(Stored data)
::::::
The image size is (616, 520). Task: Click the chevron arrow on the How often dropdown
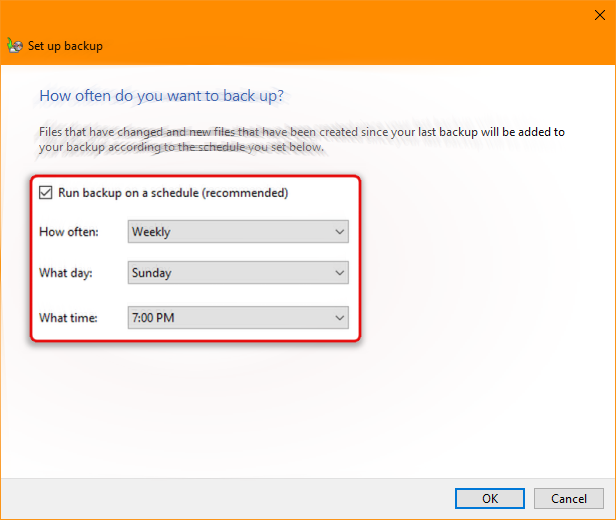pos(339,232)
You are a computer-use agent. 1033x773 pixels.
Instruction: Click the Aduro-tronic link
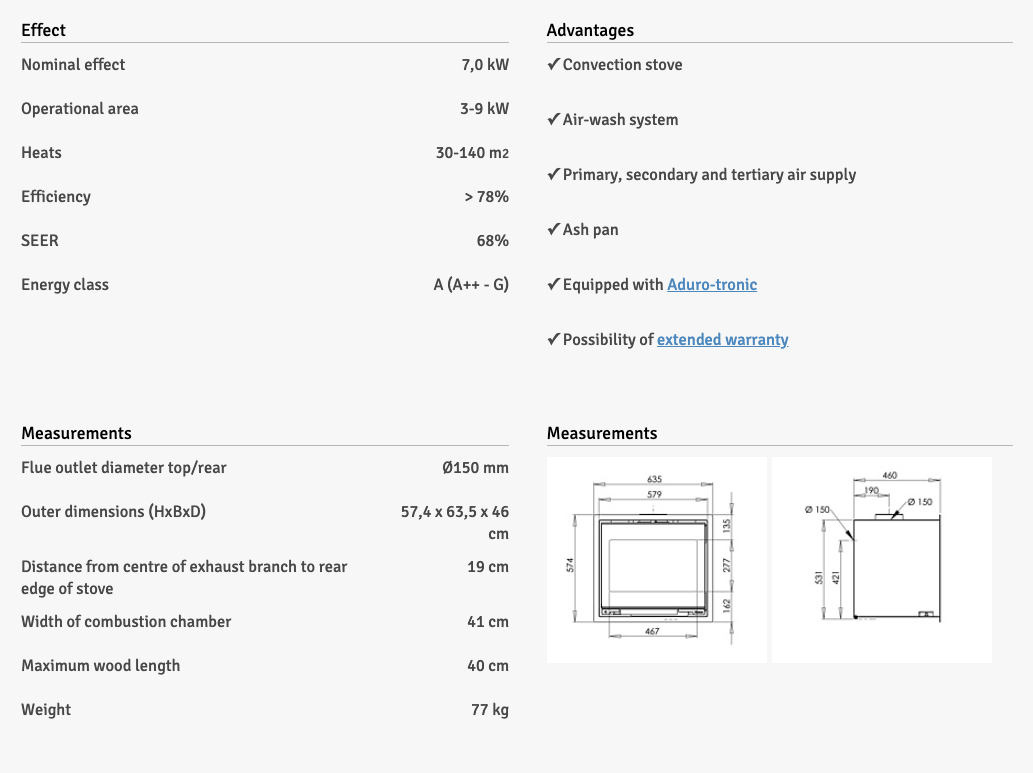tap(712, 285)
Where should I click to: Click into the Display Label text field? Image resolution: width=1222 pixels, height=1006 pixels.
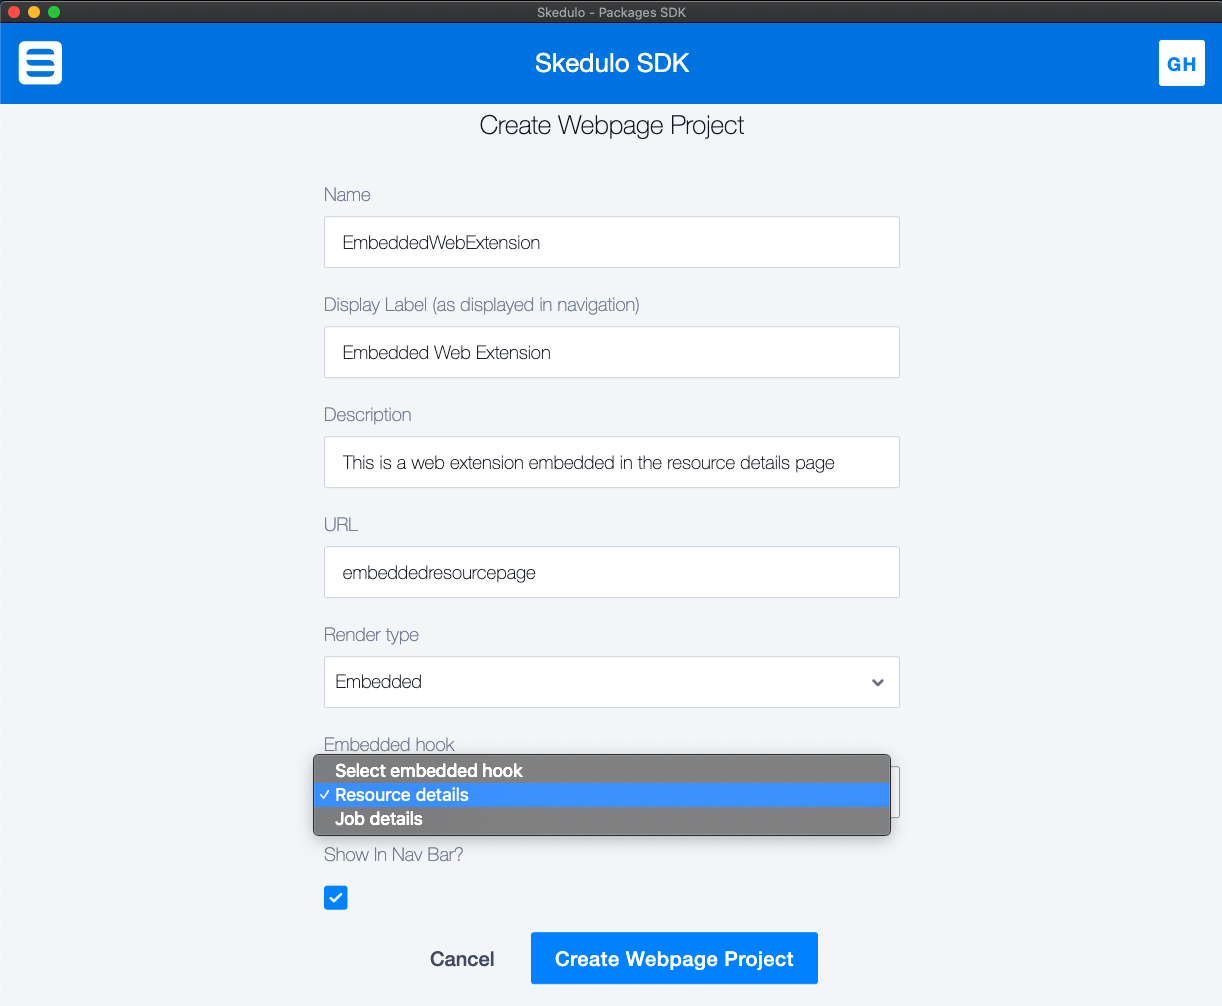(x=611, y=352)
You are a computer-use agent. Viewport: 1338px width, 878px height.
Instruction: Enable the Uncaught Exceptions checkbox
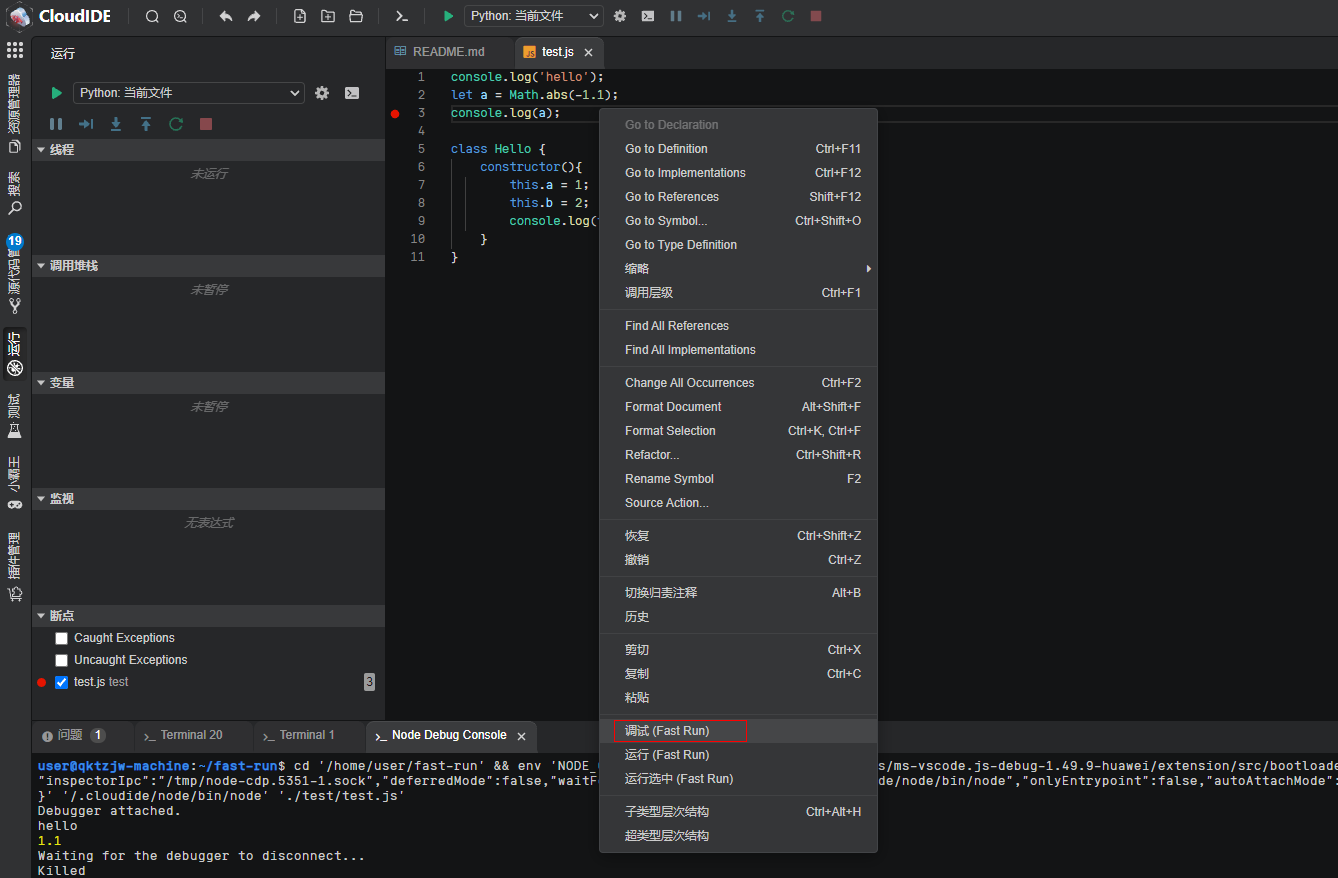(x=62, y=660)
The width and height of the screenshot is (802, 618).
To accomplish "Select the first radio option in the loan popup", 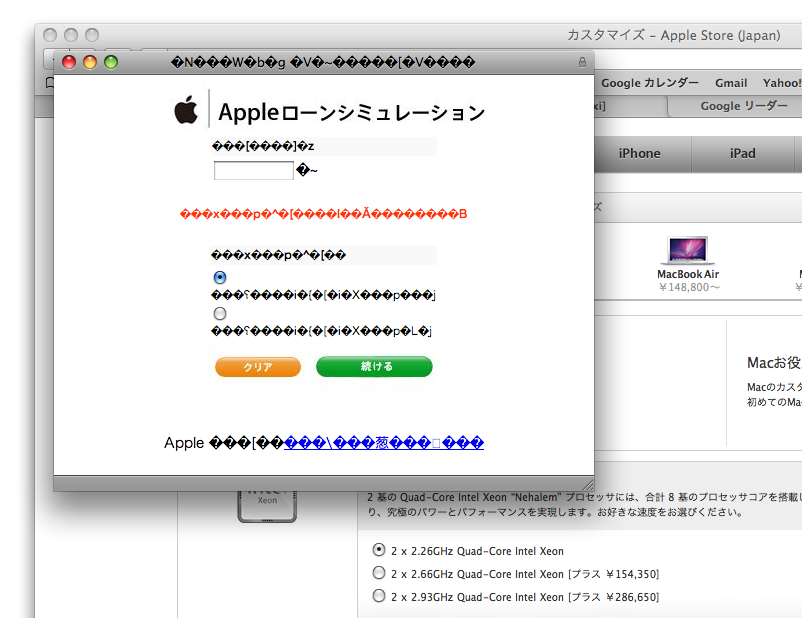I will pos(220,277).
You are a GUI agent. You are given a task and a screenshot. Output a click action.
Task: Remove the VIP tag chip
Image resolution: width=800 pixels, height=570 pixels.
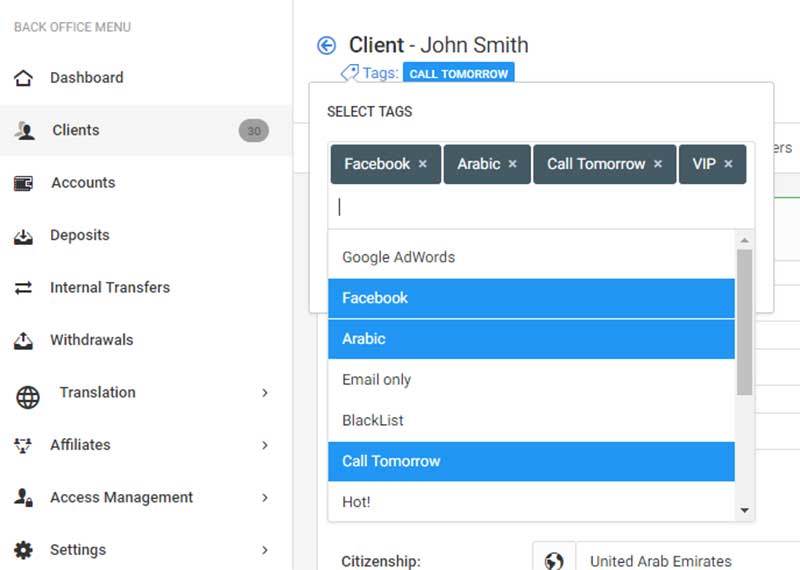pos(728,164)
::::::
WHAT TO DO:
Report how many lines of the records hold the word "screenshot", and supply no other text.

TASK RESULT:
2